Artists - Zimkhitha Mabonga, Phatsimo Kashe-Katiya , Micaiah Cloete, Buhle Hillie, and Jordan Walters
Supervisor - Professor Fritha Langerman
IDM Collaborator - Mr Liam Bell, Proteomics technology platform (D-CYPHR)

Artists' Statement:

‘The Things We Carry’, with a focus on proteomics, unfolds as a meditation on the unseen infrastructures of life, being the cellular, the molecular, and the systemic. Inspired by the study of microtubule transportation with proteins and their intricate folding patterns, this work translates microscopic movement into material form. The installation suspends a large, tactile “microtubule” structure, wrapped in woven red and blue fabric, holding within it two cargo spheres - disco balls draped in textile membranes.

Our depiction aims to reflect the way in which proteins walk in the cell transporting cargo with students, faculty members and visitors  in the IDM who walk on the ramp below, transporting knowledge, ideas, and discoveries ahead. Essentially, the juxtaposition of the two journeys emphasizes a very straightforward fact: structure is function. 
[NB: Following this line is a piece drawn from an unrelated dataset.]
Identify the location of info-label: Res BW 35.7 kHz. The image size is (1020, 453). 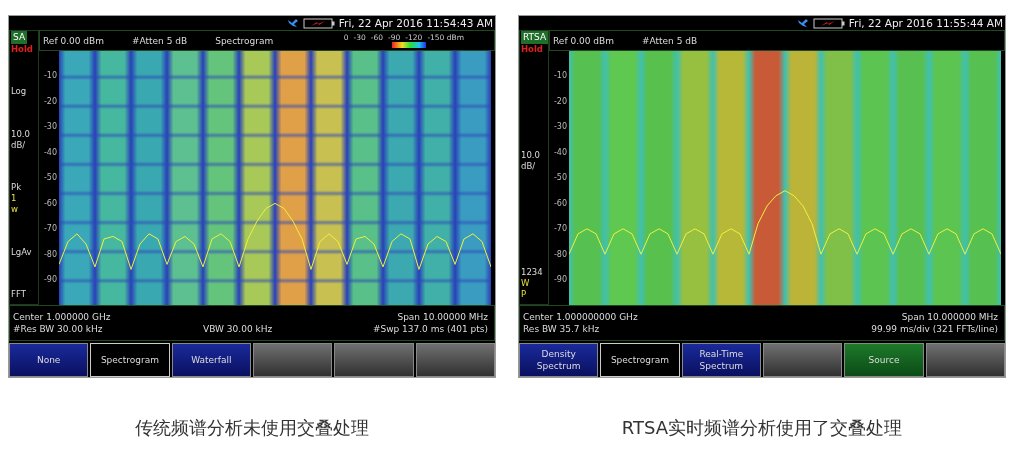
(562, 329).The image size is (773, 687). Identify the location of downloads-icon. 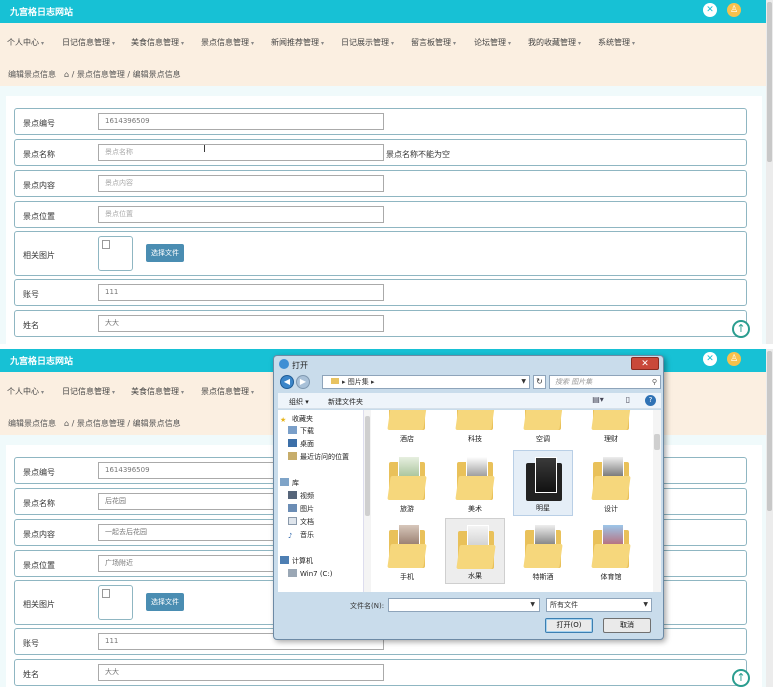
(292, 430).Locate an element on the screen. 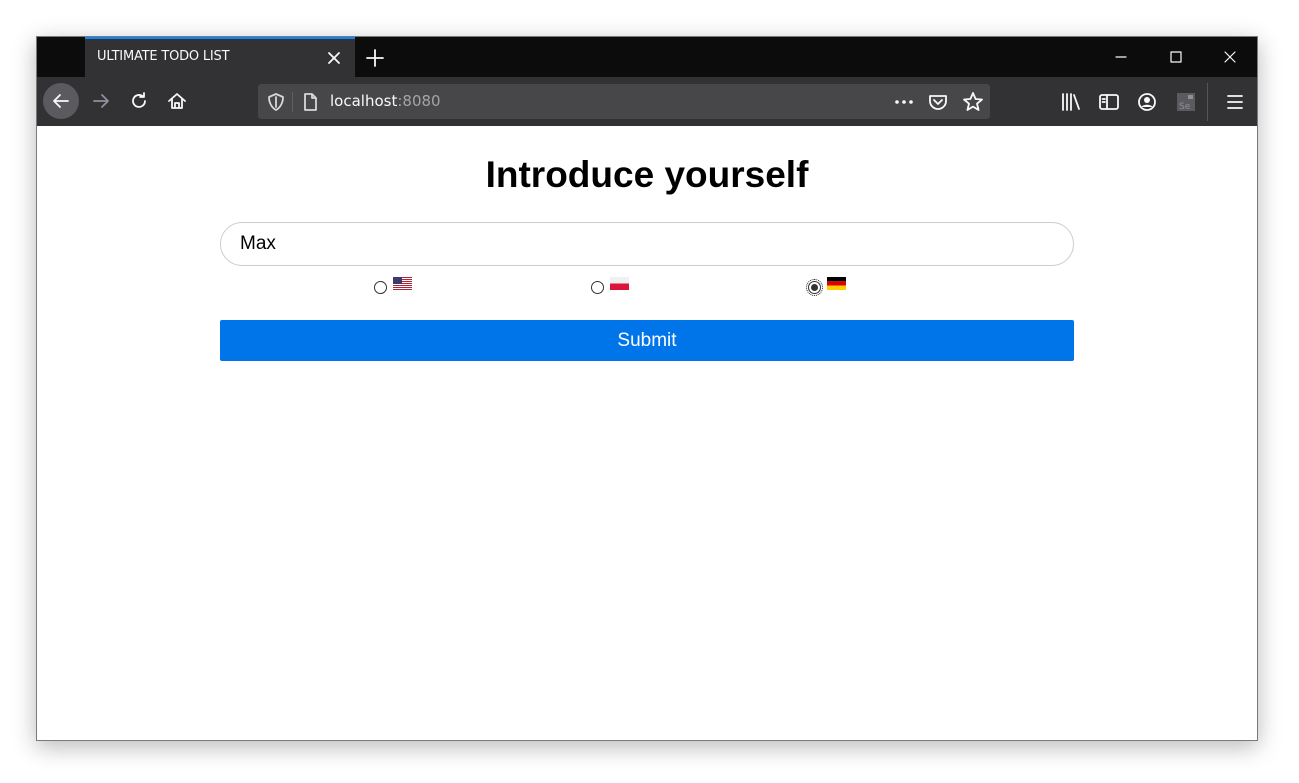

By translating the cell-scape into a visible, playful, and wondrous form, this piece connects the microscopic and the human realms. It situates the scientific mission and purpose of the Institute within a metaphor, representing that it is precision, creativity, but most importantly, curiosity that drives science forward. In the language of biology, microtubules move proteins within the cell — yet here, they carry questions of memory, care, and connection. What happens when we make the invisible processes of life visible through art? How can the microscopic become a mirror for the social, the emotional, the human?

The work engages the space as a living environment of circulation - of people, air, and light. The suspended form responds to the architecture’s vertical openness, echoing the building’s scientific purpose while disrupting its clinical precision with softness, tactility, and play. The disco-ball “cargoes” refract light across the walls, suggesting the constant flow and reflection of cellular communication. The intervention asks viewers to look up - to shift their habitual line of sight. This act of looking becomes an ethical gesture, allowing curiosity toward the overlooked. In its quiet hanging, it transforms the passageway into a site of wonder. The installation invites curiosity and wonder, along with celebrating the centrality of proteins in life but also reminding all who pass through, IDM students; staff and researchers -  that their own work, like the work of proteins, is essential to the larger functioning of the whole.